Re: idempotent op (esp delete)

From: Gregory Farnum <greg@gregs42.com>
To: Sage Weil <sweil@redhat.com>
Cc: "ceph-devel@vger.kernel.org" <ceph-devel@vger.kernel.org>
Subject: Re: idempotent op (esp delete)
Date: Fri, 23 Jan 2015 14:13:02 -0800	[thread overview]
Message-ID: <CAC6JEv8iKG=uBcojtZ-KwWVGjd75SdYm05YOwdtm_H2TZi1-2g@mail.gmail.com> (raw)
In-Reply-To: <alpine.DEB.2.00.1501231327570.10173@cobra.newdream.net>

On Fri, Jan 23, 2015 at 1:43 PM, Sage Weil <sweil@redhat.com> wrote:
> Background:
>
> 1) Way back when we made a task that would thrash the cache modes by
> adding and removing the cache tier while ceph_test_rados was running.
> This mostly worked, but would occasionally fail because we would
>
>  - delete an object from the cache tier
>  - a network failure injection would lose the reply
>  - we'd disable the cache
>  - the delete would resend to the base tier, not get recognized as a dup
> (different pool, different pg log)
>    -> -ENOENT instead of 0
>
> 2) The proxy write code hits a similar problem:
>
>  - delete gets proxied
>  - we initiate async promote
>  - a network failure injection loses the delete reply
>  - delete resends and blocks on promote (or arrives after it finishes)
>  - promote finishes
>  - delete is handled
>   -> -ENOENT instead of 0
>
> The ticket is http://tracker.ceph.com/issues/8935
>
> The problem is partially addressed by
>
>         https://github.com/ceph/ceph/pull/3447
>
> by logging a few request ids on every object_info_t and preserving that on
> promote and flush.
>
> However, it doesn't solve the problem for delete because we
> throw out object_info_t so that reqid_t is lost.
>
> I think we have two options, not necessarily mutually exclusive:
>
> 1) When promoting an object that doesn't exist (to create a whiteout),
> pull reqids out of the base tier's pg log so that the whiteout is primed
> with request ids.
>
> 1.5) When flushing... well, that is harder because we have nowhere to put
> the reqids.  Unless we make a way to cram a list of reqid's into a single
> PG log entry...?  In that case, we wouldn't strictly need the per-object
> list since we could pile the base tier's reqids into the promote log entry
> in the cache tier.
>
> 2) Make delete idempotent (0 instead of ENOENT if the object doesn't
> exist).  This will require a delicate compat transition (let's ignore that
> a moment) but you can preserve the old behavior for callers that care by
> preceding the delete with an assert_exists op.  Most callers don't care,
> but a handful do.  This simplifies the semantics we need to support going
> forward.
>
> Of course, it's all a bit delicate.  The idempotent op semantics have a
> time horizon so it's all a bit wishy-washy... :/
>
> Thoughts?

Do we have other cases that we're worried about which would be
improved by maintaining reqids across pool cache transitions?

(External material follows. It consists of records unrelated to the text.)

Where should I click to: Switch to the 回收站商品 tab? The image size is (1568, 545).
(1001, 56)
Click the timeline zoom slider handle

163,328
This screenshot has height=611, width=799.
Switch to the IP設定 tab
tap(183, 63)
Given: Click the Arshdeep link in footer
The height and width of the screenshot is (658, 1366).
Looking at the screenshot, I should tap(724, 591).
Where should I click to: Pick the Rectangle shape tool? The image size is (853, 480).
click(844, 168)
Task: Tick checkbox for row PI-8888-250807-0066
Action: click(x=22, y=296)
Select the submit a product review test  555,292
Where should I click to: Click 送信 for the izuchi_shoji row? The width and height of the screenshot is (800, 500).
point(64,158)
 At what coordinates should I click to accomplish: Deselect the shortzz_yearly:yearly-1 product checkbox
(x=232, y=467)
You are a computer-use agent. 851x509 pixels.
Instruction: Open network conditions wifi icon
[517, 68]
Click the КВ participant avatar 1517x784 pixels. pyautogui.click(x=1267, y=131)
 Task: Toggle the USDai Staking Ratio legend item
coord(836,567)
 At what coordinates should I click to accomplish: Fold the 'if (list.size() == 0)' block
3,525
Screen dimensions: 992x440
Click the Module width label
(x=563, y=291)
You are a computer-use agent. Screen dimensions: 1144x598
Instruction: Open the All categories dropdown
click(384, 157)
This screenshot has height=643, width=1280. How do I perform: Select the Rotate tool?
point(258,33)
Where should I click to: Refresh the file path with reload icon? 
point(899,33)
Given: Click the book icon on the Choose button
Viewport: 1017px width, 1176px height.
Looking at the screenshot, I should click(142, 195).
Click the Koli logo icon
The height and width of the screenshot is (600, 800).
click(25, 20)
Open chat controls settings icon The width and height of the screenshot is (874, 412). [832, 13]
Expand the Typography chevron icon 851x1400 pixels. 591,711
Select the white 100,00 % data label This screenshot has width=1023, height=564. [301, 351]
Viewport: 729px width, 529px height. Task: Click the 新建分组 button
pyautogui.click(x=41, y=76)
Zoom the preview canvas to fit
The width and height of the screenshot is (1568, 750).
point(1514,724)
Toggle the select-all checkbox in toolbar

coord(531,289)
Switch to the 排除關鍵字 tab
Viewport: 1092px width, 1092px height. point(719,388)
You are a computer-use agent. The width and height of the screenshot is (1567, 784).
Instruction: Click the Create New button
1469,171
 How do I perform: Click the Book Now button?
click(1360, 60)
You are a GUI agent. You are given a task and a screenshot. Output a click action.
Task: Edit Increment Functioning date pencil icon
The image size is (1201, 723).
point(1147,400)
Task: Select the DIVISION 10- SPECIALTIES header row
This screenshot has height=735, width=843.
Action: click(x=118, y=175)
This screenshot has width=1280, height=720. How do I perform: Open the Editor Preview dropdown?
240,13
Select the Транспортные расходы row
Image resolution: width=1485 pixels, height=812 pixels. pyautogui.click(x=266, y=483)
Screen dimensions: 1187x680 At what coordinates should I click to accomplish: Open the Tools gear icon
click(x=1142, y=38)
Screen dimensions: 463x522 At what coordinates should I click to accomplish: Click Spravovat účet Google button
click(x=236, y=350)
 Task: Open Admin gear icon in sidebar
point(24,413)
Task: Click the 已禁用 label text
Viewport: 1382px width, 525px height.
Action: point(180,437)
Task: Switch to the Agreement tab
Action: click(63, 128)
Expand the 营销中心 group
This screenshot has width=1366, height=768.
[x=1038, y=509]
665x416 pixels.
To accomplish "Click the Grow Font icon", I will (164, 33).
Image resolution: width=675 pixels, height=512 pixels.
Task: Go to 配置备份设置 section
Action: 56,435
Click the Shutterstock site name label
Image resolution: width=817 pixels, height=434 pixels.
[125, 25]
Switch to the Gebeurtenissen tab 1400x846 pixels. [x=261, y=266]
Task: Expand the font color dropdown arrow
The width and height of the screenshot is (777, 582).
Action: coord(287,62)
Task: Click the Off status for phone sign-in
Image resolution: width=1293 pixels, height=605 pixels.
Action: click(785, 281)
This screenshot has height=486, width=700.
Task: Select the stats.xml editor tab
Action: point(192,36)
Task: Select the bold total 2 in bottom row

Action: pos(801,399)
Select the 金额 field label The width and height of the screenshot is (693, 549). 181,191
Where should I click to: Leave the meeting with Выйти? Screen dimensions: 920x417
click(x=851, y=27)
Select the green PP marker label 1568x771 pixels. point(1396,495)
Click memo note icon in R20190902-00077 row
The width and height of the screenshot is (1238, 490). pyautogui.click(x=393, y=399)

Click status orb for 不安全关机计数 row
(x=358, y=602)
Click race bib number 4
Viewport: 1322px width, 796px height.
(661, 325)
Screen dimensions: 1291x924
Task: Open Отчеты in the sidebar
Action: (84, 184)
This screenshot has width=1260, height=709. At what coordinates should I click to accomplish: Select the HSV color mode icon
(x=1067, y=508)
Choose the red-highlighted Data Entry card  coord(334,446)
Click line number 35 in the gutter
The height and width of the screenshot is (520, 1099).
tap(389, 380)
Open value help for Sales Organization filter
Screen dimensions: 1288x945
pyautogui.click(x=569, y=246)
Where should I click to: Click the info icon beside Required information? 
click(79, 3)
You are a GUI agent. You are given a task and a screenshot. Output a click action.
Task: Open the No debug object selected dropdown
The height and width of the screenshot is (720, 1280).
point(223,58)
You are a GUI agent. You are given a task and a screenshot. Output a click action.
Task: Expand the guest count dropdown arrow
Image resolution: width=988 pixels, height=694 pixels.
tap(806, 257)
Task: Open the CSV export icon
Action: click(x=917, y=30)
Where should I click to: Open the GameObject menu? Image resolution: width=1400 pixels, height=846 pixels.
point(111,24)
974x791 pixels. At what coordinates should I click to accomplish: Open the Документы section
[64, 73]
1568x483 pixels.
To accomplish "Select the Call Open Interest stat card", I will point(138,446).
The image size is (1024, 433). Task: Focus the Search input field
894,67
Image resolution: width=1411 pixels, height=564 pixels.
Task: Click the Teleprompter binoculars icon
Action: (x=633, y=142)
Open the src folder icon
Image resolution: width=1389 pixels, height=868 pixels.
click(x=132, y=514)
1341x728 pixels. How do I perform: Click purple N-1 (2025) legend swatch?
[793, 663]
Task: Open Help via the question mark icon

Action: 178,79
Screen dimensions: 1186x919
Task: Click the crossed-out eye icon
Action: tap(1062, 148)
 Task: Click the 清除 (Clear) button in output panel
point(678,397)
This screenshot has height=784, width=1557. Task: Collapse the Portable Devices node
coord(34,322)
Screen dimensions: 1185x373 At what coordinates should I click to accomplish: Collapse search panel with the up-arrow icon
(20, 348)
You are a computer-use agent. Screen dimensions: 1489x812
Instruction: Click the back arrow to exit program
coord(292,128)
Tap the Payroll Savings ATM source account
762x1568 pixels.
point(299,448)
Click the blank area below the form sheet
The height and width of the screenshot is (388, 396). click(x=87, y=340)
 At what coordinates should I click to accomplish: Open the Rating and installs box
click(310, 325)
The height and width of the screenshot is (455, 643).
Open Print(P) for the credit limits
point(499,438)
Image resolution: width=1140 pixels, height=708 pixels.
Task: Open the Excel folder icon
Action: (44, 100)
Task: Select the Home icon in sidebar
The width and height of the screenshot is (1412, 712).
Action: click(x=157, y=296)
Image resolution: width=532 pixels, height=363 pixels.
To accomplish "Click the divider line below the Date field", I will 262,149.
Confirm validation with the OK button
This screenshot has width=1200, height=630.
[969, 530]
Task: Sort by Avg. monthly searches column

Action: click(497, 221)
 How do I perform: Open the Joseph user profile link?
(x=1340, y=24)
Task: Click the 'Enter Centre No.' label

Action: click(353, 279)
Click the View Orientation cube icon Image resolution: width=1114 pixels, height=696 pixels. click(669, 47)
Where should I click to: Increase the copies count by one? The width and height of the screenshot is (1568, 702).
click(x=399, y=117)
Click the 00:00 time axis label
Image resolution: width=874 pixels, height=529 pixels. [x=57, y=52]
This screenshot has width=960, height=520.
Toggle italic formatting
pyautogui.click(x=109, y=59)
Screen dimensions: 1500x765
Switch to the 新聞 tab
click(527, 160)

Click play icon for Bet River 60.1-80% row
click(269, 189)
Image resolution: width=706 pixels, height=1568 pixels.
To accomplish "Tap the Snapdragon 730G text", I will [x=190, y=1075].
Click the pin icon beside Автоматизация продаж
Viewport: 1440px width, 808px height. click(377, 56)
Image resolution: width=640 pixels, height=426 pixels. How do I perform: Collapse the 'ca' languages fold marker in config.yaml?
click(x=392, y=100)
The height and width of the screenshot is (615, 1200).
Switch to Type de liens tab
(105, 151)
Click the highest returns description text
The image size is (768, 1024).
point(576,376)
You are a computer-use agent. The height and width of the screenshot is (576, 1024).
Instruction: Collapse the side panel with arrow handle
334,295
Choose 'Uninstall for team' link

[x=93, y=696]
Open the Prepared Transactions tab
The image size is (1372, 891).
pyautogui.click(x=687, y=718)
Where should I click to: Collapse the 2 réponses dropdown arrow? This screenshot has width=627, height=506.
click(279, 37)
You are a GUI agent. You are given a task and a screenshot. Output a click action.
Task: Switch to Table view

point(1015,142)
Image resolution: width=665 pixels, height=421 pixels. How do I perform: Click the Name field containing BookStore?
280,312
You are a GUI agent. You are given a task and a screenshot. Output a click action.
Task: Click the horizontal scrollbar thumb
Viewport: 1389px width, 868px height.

I'm not
a big fan of maintaining those per-op lists (they sound really
expensive?), but if we need them for something else that's a point in
their favor.

We could make delete idempotent instead and that's what I initially
favor, but it also seems a bit scary (it's not like our operations can
be made idempotent; lots of them invoke classes that will differ or
whatever!) and I can't think of which callers might care so I'm having
trouble formulating the bounds of this solution.
-Greg